Source material →
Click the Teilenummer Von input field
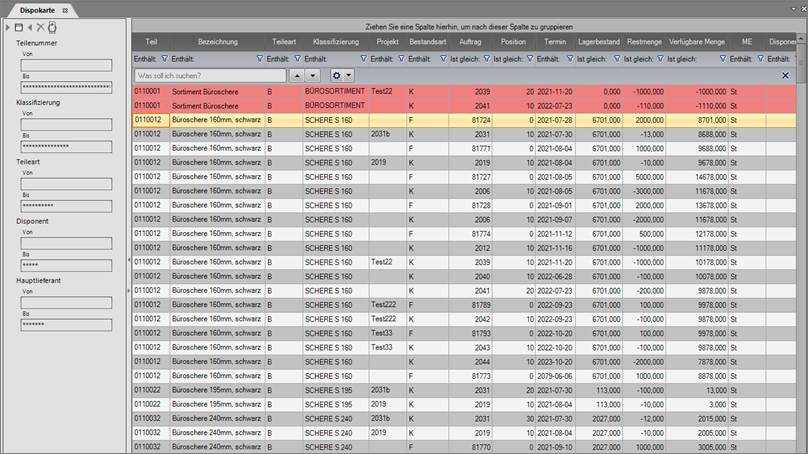The height and width of the screenshot is (454, 808). 65,65
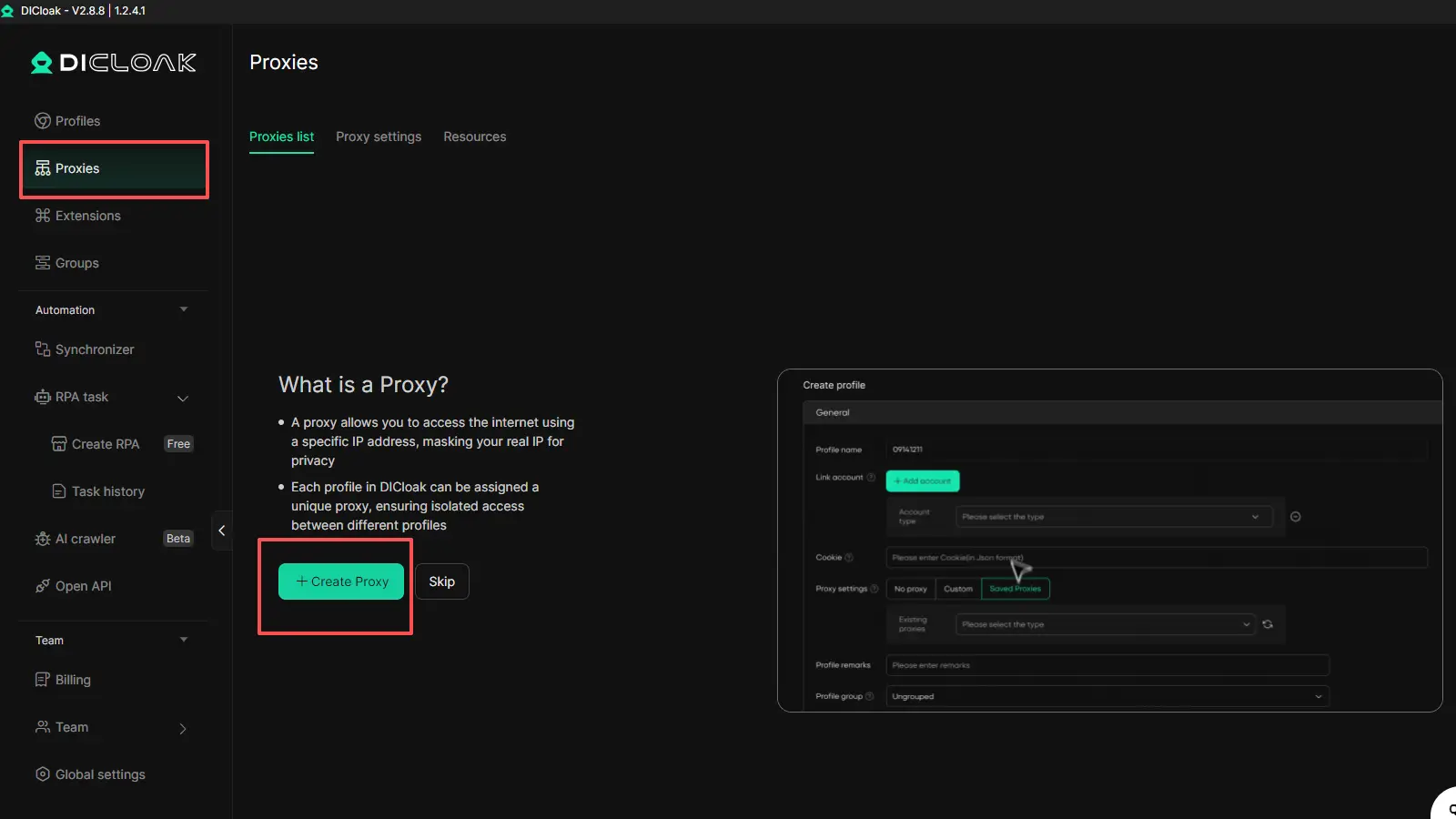
Task: Collapse the Automation section arrow
Action: click(184, 309)
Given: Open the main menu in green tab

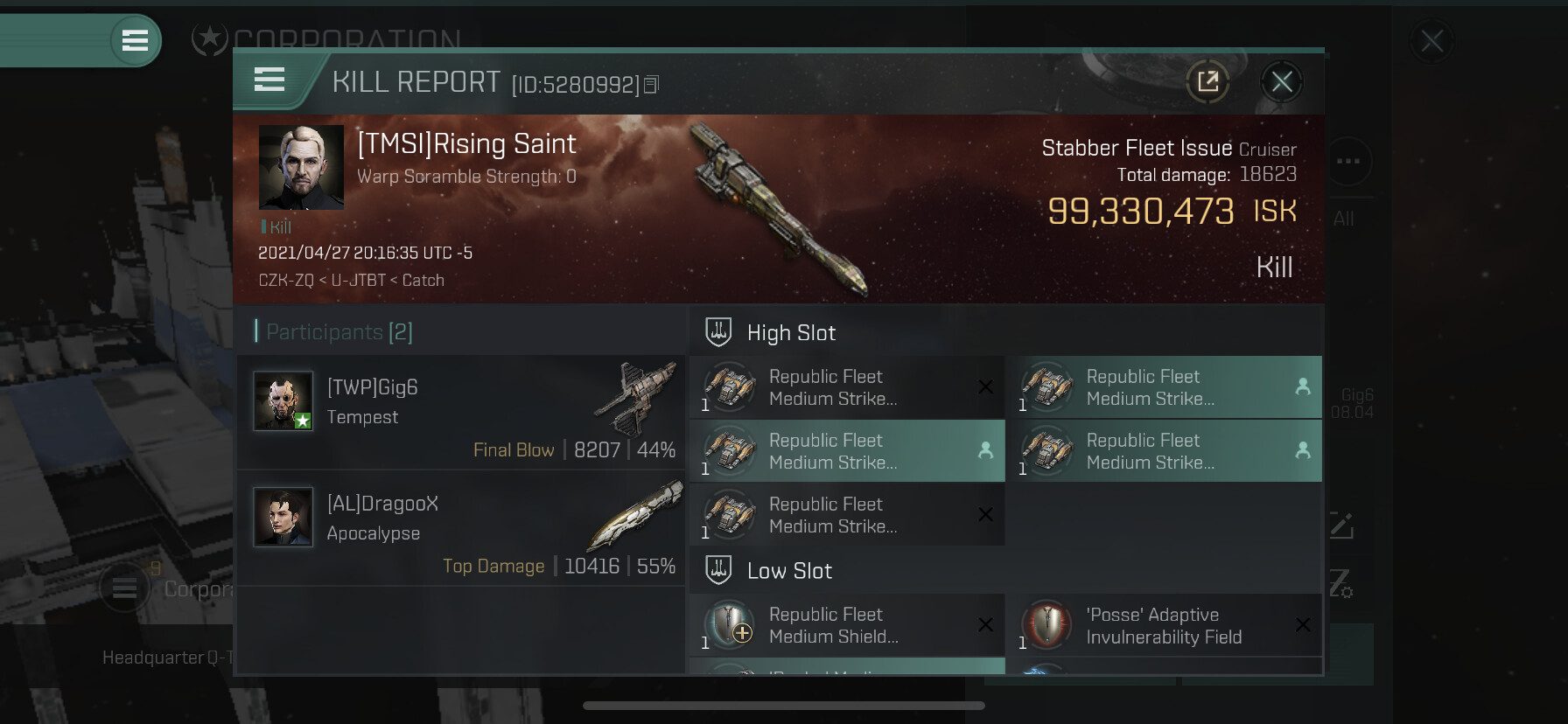Looking at the screenshot, I should coord(135,40).
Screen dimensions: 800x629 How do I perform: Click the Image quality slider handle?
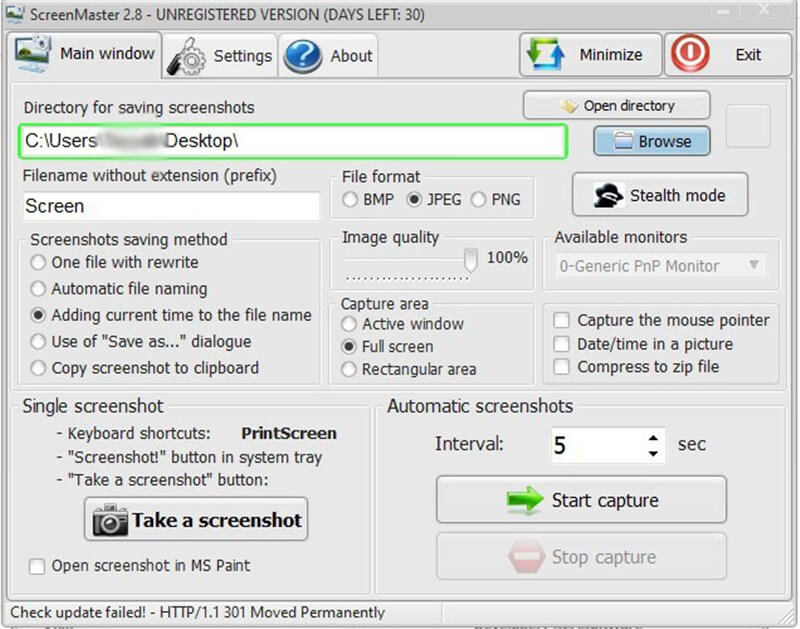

Exercise → Recast the listing above as a numbered list with no blank lines, and leave the pictures out.

Result of the task →
1. Click the Teilenummer Von input field
2. The height and width of the screenshot is (454, 808). 65,65
3. Task: Collapse the Automation section arrow
4. Action: click(184, 309)
5. Given: Open the main menu in green tab
6. Looking at the screenshot, I should coord(135,40).
7. Screen dimensions: 800x629 How do I perform: Click the Image quality slider handle?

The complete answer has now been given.